Document excerpt
Written evidence submitted by Hourglass (COR0075)
Hourglass is the only UK-wide charity that’s calling time on the harm, abuse and exploitation of older people. We have almost 30 years of experience listening and responding to those experiencing or concerned about the abuse of older people through our national helpline (0808 808 8141) and through our community-based recovery programmes.
The abuse of older people is a distinct phenomenon, Hourglass defines it as a single or repeated act or lack of appropriate action, occurring within any relationship where there is an expectation of trust, which causes harm or distress to an older person.
Our response to The Committee’s invitation for submissions on domestic abuse and risks of harm within the home during the crisis is offered within our safer ageing agenda. Older people face physical and attitudinal barriers that create circumstances of actual or presumed age-related vulnerability – an environment which puts older adults at risk. Our campaign for safer ageing seeks to remove these barriers in order to empower older people to age securely and live free from abuse.
We would like to offer evidence on the following issues:
The prevalence of these issues since the Government issued ‘stay at home’ guidance on 23 March;
- Hourglass would like to emphasise the distinction between domestic abuse and other forms of harm and abuse faced by older people within the home. Domestic abuse and the abuse of older people are coinciding concepts. An incident of domestic violence may constitute the abuse of an older person and visa-versa. The Hourglass definition of the abuse of older people, used by the World Health Organisation, describes ‘a single or repeated act or lack of appropriate action, occurring within any relationship where there is an expectation of trust, which causes harm or distress to an older person’.

Material shown

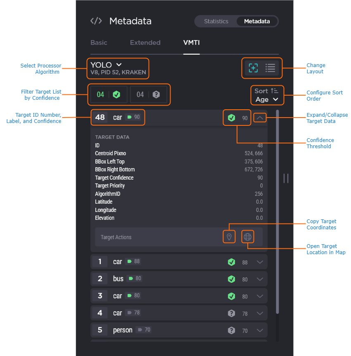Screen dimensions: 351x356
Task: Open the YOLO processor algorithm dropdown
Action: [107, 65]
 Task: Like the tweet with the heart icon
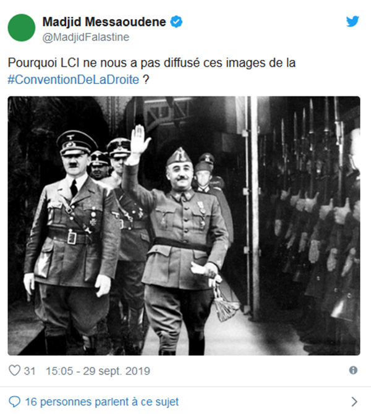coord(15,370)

...

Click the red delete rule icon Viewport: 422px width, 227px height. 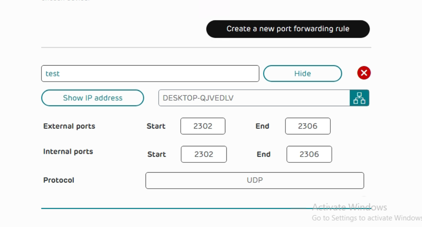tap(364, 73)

---

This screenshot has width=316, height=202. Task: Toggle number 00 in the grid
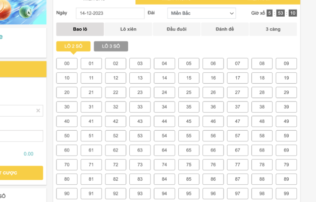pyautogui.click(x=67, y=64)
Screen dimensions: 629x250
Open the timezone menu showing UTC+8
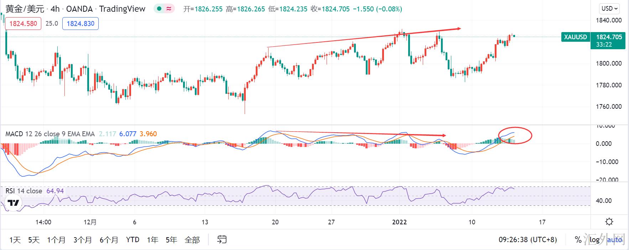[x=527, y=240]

Parts of the exercise
(A) Answer these questions from the Hourglass submission, one per line, marking each answer like its question.
(i) How many years of experience does Hourglass say it has?
(ii) On what date did the Government issue its "stay at home" guidance?
(iii) Which organization uses the Hourglass definition of the abuse of older people?
(B) Rewrite the passage of the Hourglass submission that begins at the words "Written evidence submitted" and stops after "an older person.", substituting "local" for "community-based".

Per-task outputs
(A)
(i) Almost 30 years
(ii) 23 March
(iii) The World Health Organisation

(B)
Written evidence submitted by Hourglass (COR0075)
Hourglass is the only UK-wide charity that’s calling time on the harm, abuse and exploitation of older people. We have almost 30 years of experience listening and responding to those experiencing or concerned about the abuse of older people through our national helpline (0808 808 8141) and through our local recovery programmes.
The abuse of older people is a distinct phenomenon, Hourglass defines it as a single or repeated act or lack of appropriate action, occurring within any relationship where there is an expectation of trust, which causes harm or distress to an older person.